*WORK TO BE COMPLETED*: Please edit the stretch of records from the line containing "Where should I" through the end of the records, replacing "Rule name input field" with "Rule name text box" and leaving everything else unchanged. Give back only those lines, without the pictures.
# START OF TASK DATA
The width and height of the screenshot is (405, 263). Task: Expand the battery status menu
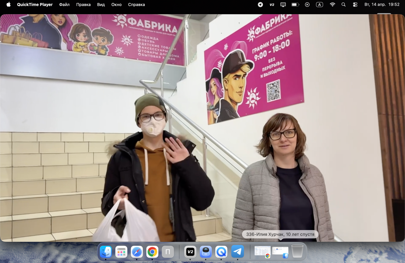(295, 5)
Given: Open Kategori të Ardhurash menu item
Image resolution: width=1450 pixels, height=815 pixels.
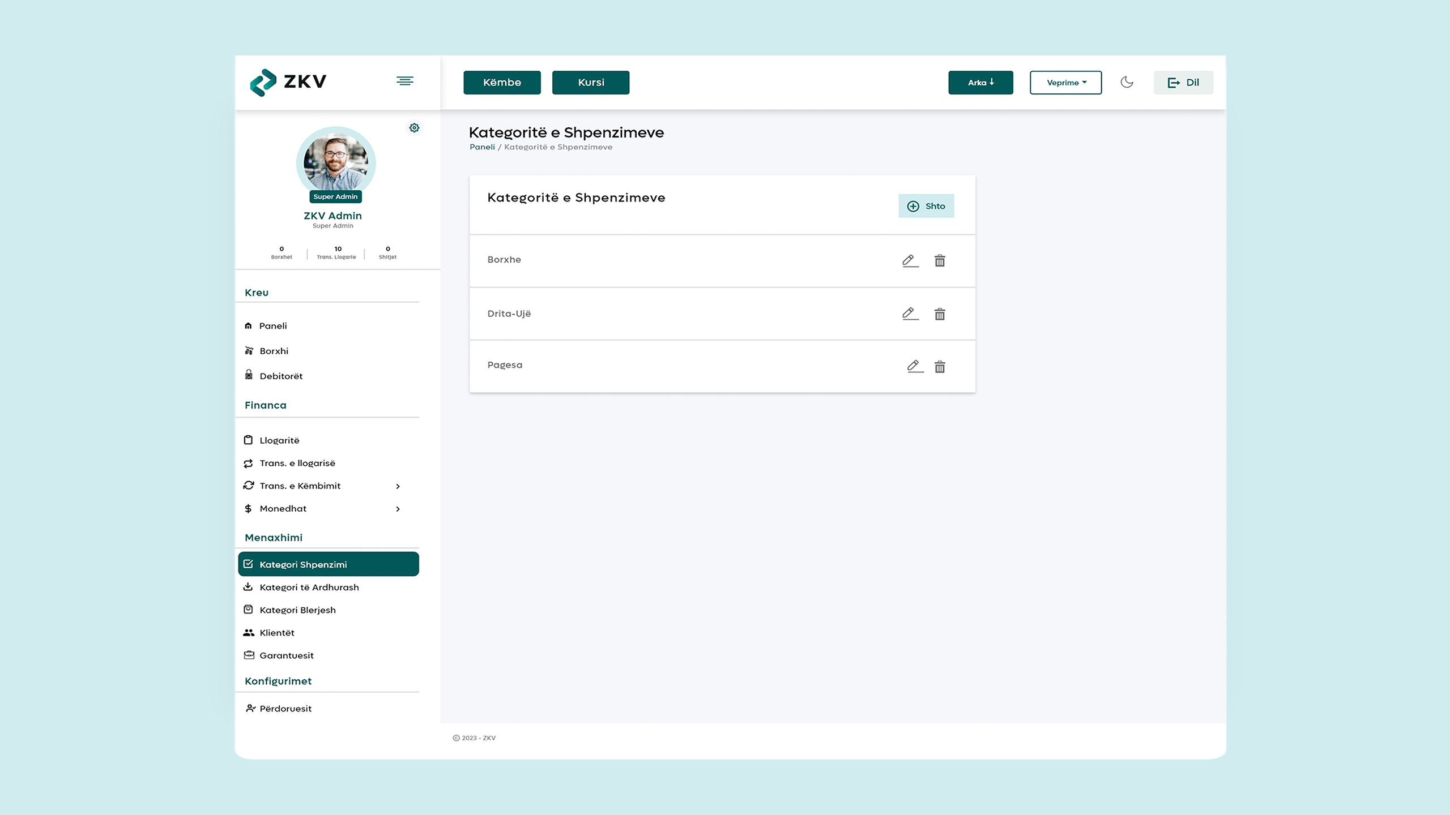Looking at the screenshot, I should (309, 587).
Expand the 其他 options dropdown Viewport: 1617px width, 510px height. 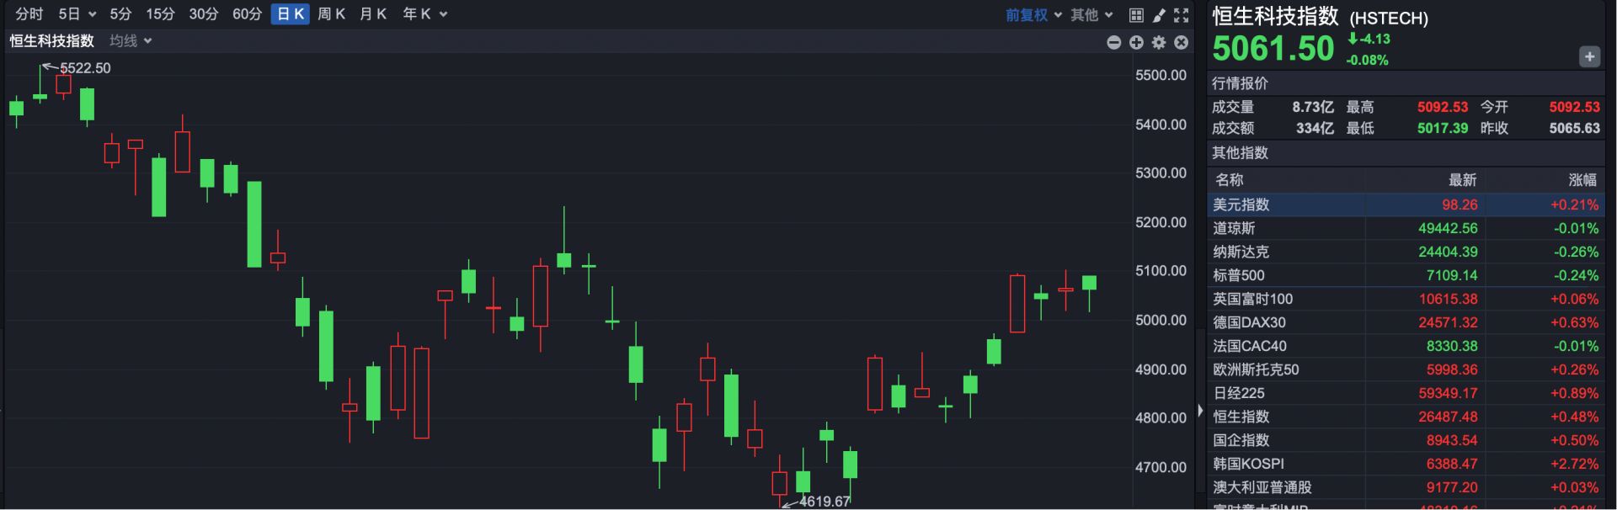coord(1091,15)
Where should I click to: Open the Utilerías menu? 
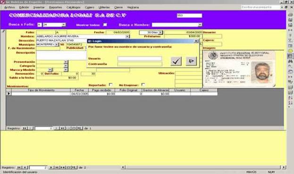[104, 7]
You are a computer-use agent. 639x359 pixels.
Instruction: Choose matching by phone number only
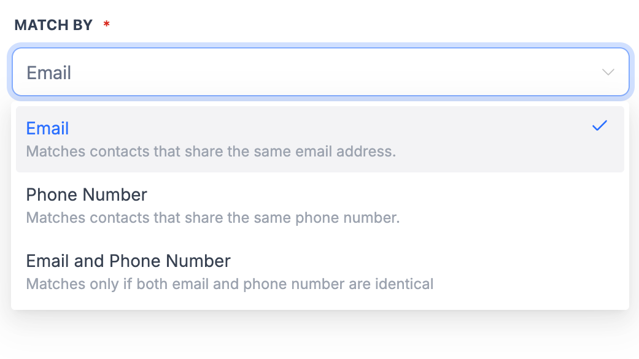[x=320, y=206]
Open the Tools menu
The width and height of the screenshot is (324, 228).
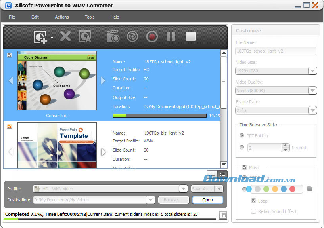pyautogui.click(x=89, y=17)
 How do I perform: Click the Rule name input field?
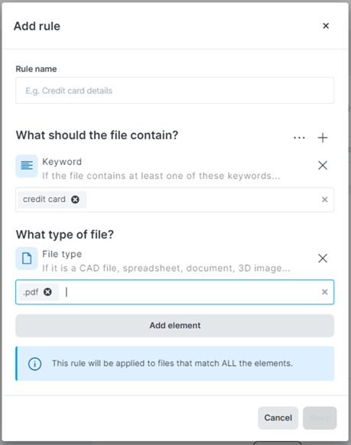point(174,90)
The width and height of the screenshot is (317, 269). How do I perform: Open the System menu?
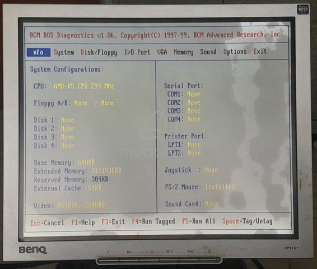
# END OF TASK DATA
*REPLY TO THE EXERCISE*:
Where should I click to: Open the Utilerías menu? 
[104, 7]
You are a computer-use agent. 639x359 pixels.
Instruction: Choose matching by phone number only
[x=320, y=206]
Open the Tools menu
The width and height of the screenshot is (324, 228).
pyautogui.click(x=89, y=17)
 How do I perform: Click the Rule name text box?
point(174,90)
The width and height of the screenshot is (317, 269). How do I perform: Open the System menu?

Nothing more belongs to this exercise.